Fernando J. Castellano Azócar
Nací y crecí en Mérida (Venezuela), entre montañas. Allá, las montañas son parte del paisaje cotidiano, como un telón de fondo constante que uno aprende a ver —y a veces a no ver— con la familiaridad de lo que siempre ha estado allí. Pero fue al llegar a Caracas cuando una montaña me impactó de verdad: el cerro El Ávila.
Recuerdo mi primer encuentro con él. Lo había escuchado nombrar muchas veces, y también lo había sentido en la voz de Ilan Chester en su canción “Cerro Ávila”, pero nada me preparó para la magnitud de ese muro verde que parece custodiar la ciudad. Caracas vibra de una manera única, caótica, viva. Y ahí está El Ávila, silencioso, inmenso, como si respirara con ella pero desde otra dimensión, más serena, más sabia.
Pasé muchas horas atrapado en el tráfico terrible de la ciudad, en avenidas que parecían no avanzar, entre el ruido, la prisa y la ansiedad. Pero siempre estaba ahí El Ávila. Como un ancla visual, como un recordatorio de que había algo más allá del caos. Su presencia era un consuelo, una constante. Nunca se movía, pero siempre decía algo.

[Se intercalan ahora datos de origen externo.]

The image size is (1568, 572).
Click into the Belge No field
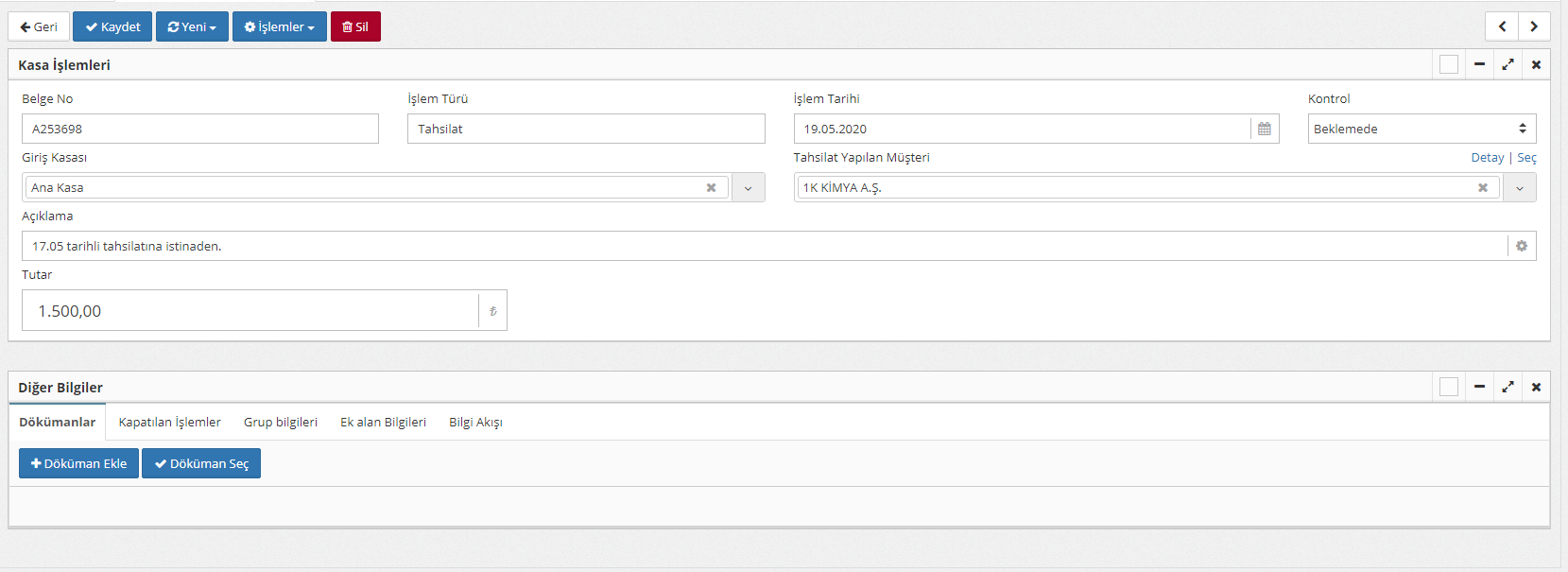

Además, para quienes no somos oriundos de Caracas, El Ávila también tiene un valor práctico: es una brújula natural. Uno sabe dónde está el norte —y, por ende, el sur, el este y el oeste— simplemente con mirarlo. Es orientación en todos los sentidos posibles.
Comencé a correr los domingos por la Cota Mil, cuando la cerraban al tránsito. Correr con El Ávila a un lado era una experiencia casi espiritual. En esos momentos sentía que la montaña me miraba, que me decía algo, aunque no con palabras. Me sentía pequeño pero no insignificante. Me sentía parte de algo.
Con el tiempo, no solo lo corrí: lo viví. Viví frente a El Ávila. Y luego, en su misma falda. Tenerlo tan cerca era como convivir con una presencia silenciosa pero poderosa. Aprendí a observar cómo cambiaba de rostro según la hora del día o el clima. A veces misterioso y cubierto de neblina. Otras veces, completamente despejado y verde, como si estuviera orgulloso de mostrarse.

Y entonces entendí la canción de Ilan Chester. La comprendí no solo con la razón, sino con la piel. “Cerro Ávila” dejó de ser solo una bella melodía para convertirse en un reflejo exacto de lo que sentía cada vez que miraba esa montaña. La canción era el eco emocional de lo que vivía a diario.
Hoy, lejos de Caracas, sigo llevando conmigo la imagen de El Ávila. No solo como un paisaje, sino como un símbolo de momentos vividos, de aprendizajes, de silencios compartidos. Porque a veces, una montaña no es solo una montaña. A veces, una montaña te adopta, te transforma, y se queda contigo para siempre.